In conclusion, the data presented here showed that the expression of CLDN8 was significantly low and CLDN8 expression level was correlated with AR expression level in breast cancer. In light of our results, the combination of CLDN8 and AR expression in breast cancer prognosis was defined as a strong favorable signature and should be further investigated as a potential biomarker for a new opportunity for therapy. Identifying pathways related to CLDN8 in breast cancer progression has the potential value to understand the molecular mechanism and may advance the treatment of breast cancer in future.

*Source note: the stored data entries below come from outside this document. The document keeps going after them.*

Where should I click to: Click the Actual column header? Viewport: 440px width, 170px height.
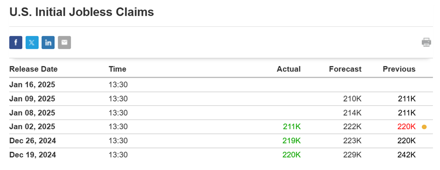(x=289, y=69)
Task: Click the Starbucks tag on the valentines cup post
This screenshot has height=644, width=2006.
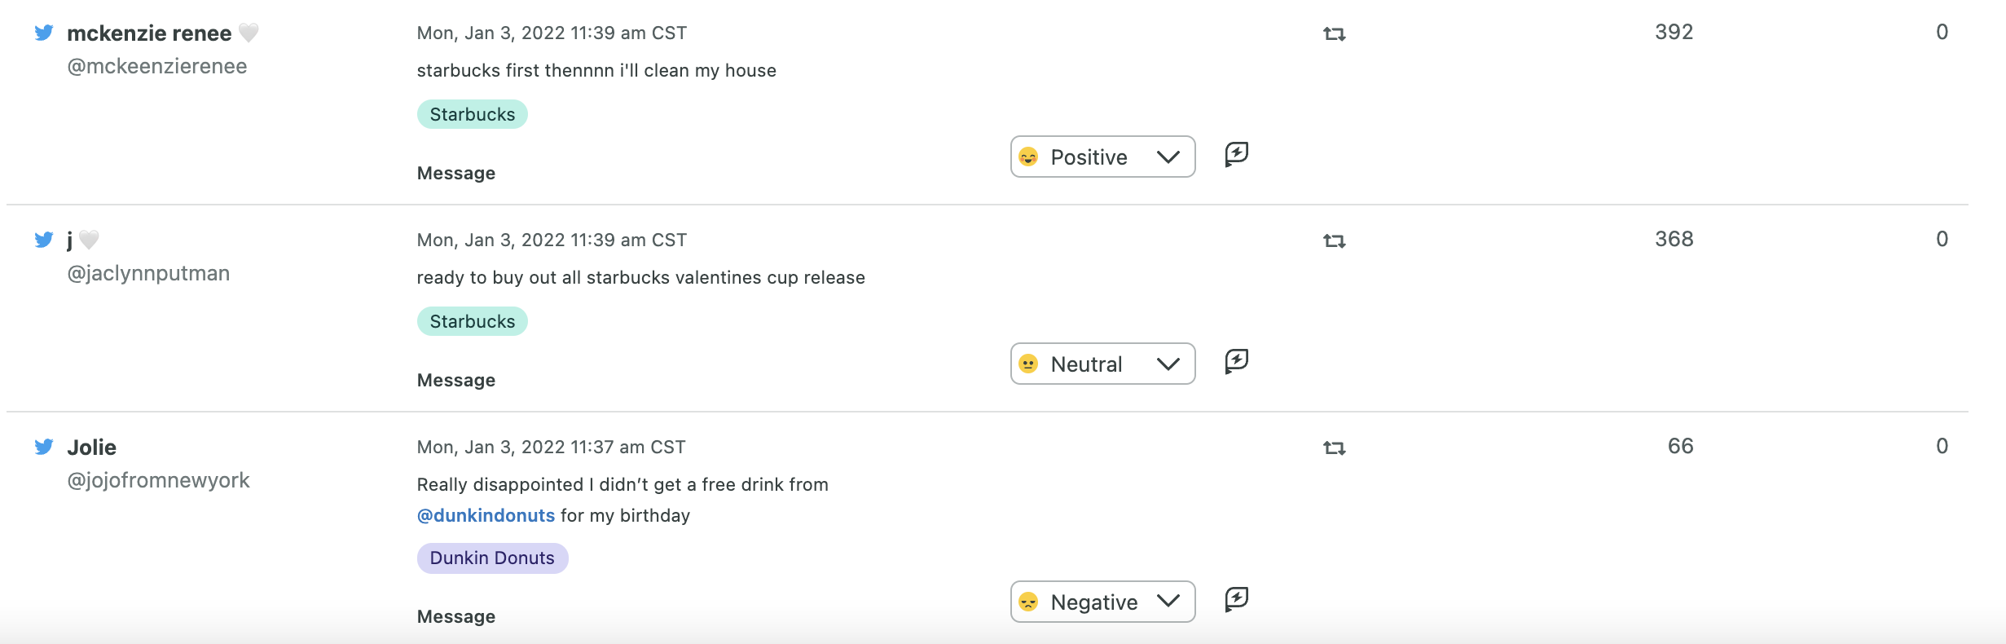Action: [472, 321]
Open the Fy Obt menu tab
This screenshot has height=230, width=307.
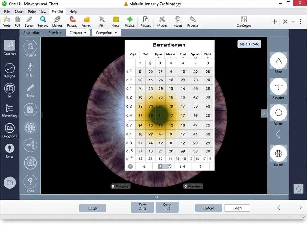click(57, 11)
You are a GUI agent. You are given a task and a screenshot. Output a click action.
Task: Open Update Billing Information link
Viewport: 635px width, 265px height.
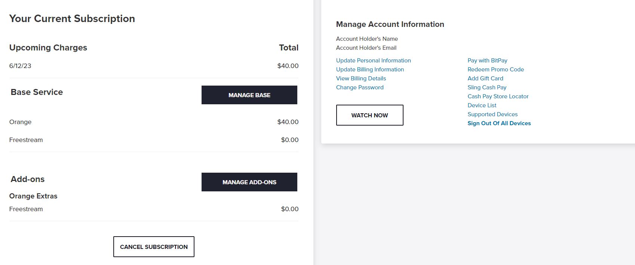tap(370, 70)
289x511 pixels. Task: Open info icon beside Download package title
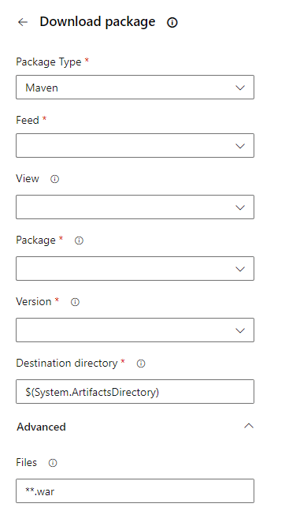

Ethics and Consent Statement

The study was approved by the Ethics Committee of China medical University. All procedures performed in this study were in accordance with the 1964 Helsinki Declaration and its later amendments.

Informed Consent

Written informed consent was obtained from all patients included in the study.

Acknowledgments

These studies were supported by the National Science Foundation of China (Grant No. 81773163). The authors would like to thank teachers and students for their help.

Disclosure

The authors report no conflicts of interest in this work.